> What to work on: Copy the following data line for line, leaving every character unchanged.

Dataset records Start Marker

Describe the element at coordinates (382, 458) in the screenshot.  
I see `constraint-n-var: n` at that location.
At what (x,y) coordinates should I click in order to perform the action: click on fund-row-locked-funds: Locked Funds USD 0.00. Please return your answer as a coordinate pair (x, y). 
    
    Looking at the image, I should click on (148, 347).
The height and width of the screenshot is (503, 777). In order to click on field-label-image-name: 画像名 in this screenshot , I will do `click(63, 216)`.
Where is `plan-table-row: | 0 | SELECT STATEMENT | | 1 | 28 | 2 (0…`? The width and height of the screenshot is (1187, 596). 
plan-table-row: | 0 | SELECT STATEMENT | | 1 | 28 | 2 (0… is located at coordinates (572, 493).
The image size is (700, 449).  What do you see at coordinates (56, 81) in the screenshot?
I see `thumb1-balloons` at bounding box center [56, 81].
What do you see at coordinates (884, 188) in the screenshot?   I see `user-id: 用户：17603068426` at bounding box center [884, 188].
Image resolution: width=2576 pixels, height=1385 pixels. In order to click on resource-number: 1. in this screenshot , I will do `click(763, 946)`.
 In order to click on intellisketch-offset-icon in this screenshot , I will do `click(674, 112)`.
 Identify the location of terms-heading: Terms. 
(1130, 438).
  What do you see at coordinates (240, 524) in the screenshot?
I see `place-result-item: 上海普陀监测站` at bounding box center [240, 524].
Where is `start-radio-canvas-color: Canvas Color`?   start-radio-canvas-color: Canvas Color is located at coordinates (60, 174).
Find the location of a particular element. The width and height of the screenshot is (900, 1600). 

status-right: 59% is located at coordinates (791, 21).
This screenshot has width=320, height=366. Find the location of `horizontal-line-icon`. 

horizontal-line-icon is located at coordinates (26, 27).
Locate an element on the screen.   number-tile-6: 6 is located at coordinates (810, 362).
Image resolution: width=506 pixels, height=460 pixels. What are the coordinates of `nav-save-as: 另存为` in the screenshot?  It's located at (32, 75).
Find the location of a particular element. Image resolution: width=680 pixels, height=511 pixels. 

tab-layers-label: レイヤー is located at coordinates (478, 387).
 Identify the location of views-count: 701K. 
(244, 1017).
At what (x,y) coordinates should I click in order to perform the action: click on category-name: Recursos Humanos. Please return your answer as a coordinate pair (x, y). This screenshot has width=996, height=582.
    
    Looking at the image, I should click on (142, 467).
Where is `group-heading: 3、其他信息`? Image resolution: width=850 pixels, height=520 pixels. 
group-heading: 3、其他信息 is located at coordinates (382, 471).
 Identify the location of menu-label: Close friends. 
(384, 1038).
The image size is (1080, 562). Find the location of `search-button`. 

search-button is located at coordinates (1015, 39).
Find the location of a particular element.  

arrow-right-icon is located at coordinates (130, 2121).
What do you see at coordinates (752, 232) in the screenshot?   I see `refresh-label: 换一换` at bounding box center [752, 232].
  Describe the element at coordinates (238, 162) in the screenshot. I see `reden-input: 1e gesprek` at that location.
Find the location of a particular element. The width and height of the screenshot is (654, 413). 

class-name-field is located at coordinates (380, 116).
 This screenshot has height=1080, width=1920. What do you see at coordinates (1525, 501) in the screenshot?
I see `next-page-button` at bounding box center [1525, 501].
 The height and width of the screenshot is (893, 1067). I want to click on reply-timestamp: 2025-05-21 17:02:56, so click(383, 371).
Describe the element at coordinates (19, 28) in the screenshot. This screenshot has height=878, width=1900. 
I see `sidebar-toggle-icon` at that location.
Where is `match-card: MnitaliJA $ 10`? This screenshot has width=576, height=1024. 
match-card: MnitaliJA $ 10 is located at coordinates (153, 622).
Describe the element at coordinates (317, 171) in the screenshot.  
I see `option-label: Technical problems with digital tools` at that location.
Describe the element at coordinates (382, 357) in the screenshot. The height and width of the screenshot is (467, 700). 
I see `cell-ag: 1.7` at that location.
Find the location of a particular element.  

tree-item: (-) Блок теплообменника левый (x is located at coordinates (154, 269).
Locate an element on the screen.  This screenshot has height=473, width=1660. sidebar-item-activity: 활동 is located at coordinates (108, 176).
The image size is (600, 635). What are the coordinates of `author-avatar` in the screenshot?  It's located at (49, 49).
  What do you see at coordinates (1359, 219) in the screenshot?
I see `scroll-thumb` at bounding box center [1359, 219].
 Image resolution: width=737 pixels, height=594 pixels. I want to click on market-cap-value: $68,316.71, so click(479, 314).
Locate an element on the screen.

Dataset records End Marker

> Solution to the problem:
Describe the element at coordinates (382, 458) in the screenshot.  
I see `constraint-n-var: n` at that location.
At what (x,y) coordinates should I click in order to perform the action: click on fund-row-locked-funds: Locked Funds USD 0.00. Please return your answer as a coordinate pair (x, y). 
    
    Looking at the image, I should click on (148, 347).
The height and width of the screenshot is (503, 777). In order to click on field-label-image-name: 画像名 in this screenshot , I will do `click(63, 216)`.
Where is `plan-table-row: | 0 | SELECT STATEMENT | | 1 | 28 | 2 (0…`? The width and height of the screenshot is (1187, 596). 
plan-table-row: | 0 | SELECT STATEMENT | | 1 | 28 | 2 (0… is located at coordinates (572, 493).
The image size is (700, 449).  What do you see at coordinates (56, 81) in the screenshot?
I see `thumb1-balloons` at bounding box center [56, 81].
What do you see at coordinates (884, 188) in the screenshot?   I see `user-id: 用户：17603068426` at bounding box center [884, 188].
Image resolution: width=2576 pixels, height=1385 pixels. In order to click on resource-number: 1. in this screenshot , I will do `click(763, 946)`.
 In order to click on intellisketch-offset-icon in this screenshot , I will do `click(674, 112)`.
 Identify the location of terms-heading: Terms. 
(1130, 438).
  What do you see at coordinates (240, 524) in the screenshot?
I see `place-result-item: 上海普陀监测站` at bounding box center [240, 524].
Where is `start-radio-canvas-color: Canvas Color`?   start-radio-canvas-color: Canvas Color is located at coordinates (60, 174).
Find the location of a particular element. The width and height of the screenshot is (900, 1600). 

status-right: 59% is located at coordinates (791, 21).
This screenshot has width=320, height=366. Find the location of `horizontal-line-icon`. 

horizontal-line-icon is located at coordinates (26, 27).
Locate an element on the screen.   number-tile-6: 6 is located at coordinates (810, 362).
Image resolution: width=506 pixels, height=460 pixels. What are the coordinates of `nav-save-as: 另存为` in the screenshot?  It's located at (32, 75).
Find the location of a particular element. Image resolution: width=680 pixels, height=511 pixels. 

tab-layers-label: レイヤー is located at coordinates (478, 387).
 Identify the location of views-count: 701K. 
(244, 1017).
At what (x,y) coordinates should I click in order to perform the action: click on category-name: Recursos Humanos. Please return your answer as a coordinate pair (x, y). This screenshot has width=996, height=582.
    
    Looking at the image, I should click on (142, 467).
Where is `group-heading: 3、其他信息`? Image resolution: width=850 pixels, height=520 pixels. 
group-heading: 3、其他信息 is located at coordinates (382, 471).
 Identify the location of menu-label: Close friends. 
(384, 1038).
The image size is (1080, 562). Find the location of `search-button`. 

search-button is located at coordinates (1015, 39).
Find the location of a particular element.  

arrow-right-icon is located at coordinates (130, 2121).
What do you see at coordinates (752, 232) in the screenshot?   I see `refresh-label: 换一换` at bounding box center [752, 232].
  Describe the element at coordinates (238, 162) in the screenshot. I see `reden-input: 1e gesprek` at that location.
Find the location of a particular element. The width and height of the screenshot is (654, 413). 

class-name-field is located at coordinates (380, 116).
 This screenshot has height=1080, width=1920. What do you see at coordinates (1525, 501) in the screenshot?
I see `next-page-button` at bounding box center [1525, 501].
 The height and width of the screenshot is (893, 1067). I want to click on reply-timestamp: 2025-05-21 17:02:56, so click(383, 371).
Describe the element at coordinates (19, 28) in the screenshot. This screenshot has height=878, width=1900. 
I see `sidebar-toggle-icon` at that location.
Where is `match-card: MnitaliJA $ 10`? This screenshot has width=576, height=1024. 
match-card: MnitaliJA $ 10 is located at coordinates (153, 622).
Describe the element at coordinates (317, 171) in the screenshot.  
I see `option-label: Technical problems with digital tools` at that location.
Describe the element at coordinates (382, 357) in the screenshot. The height and width of the screenshot is (467, 700). 
I see `cell-ag: 1.7` at that location.
Find the location of a particular element.  

tree-item: (-) Блок теплообменника левый (x is located at coordinates (154, 269).
Locate an element on the screen.  This screenshot has height=473, width=1660. sidebar-item-activity: 활동 is located at coordinates (108, 176).
The image size is (600, 635). What are the coordinates of `author-avatar` in the screenshot?  It's located at (49, 49).
  What do you see at coordinates (1359, 219) in the screenshot?
I see `scroll-thumb` at bounding box center [1359, 219].
 Image resolution: width=737 pixels, height=594 pixels. I want to click on market-cap-value: $68,316.71, so click(479, 314).
Locate an element on the screen.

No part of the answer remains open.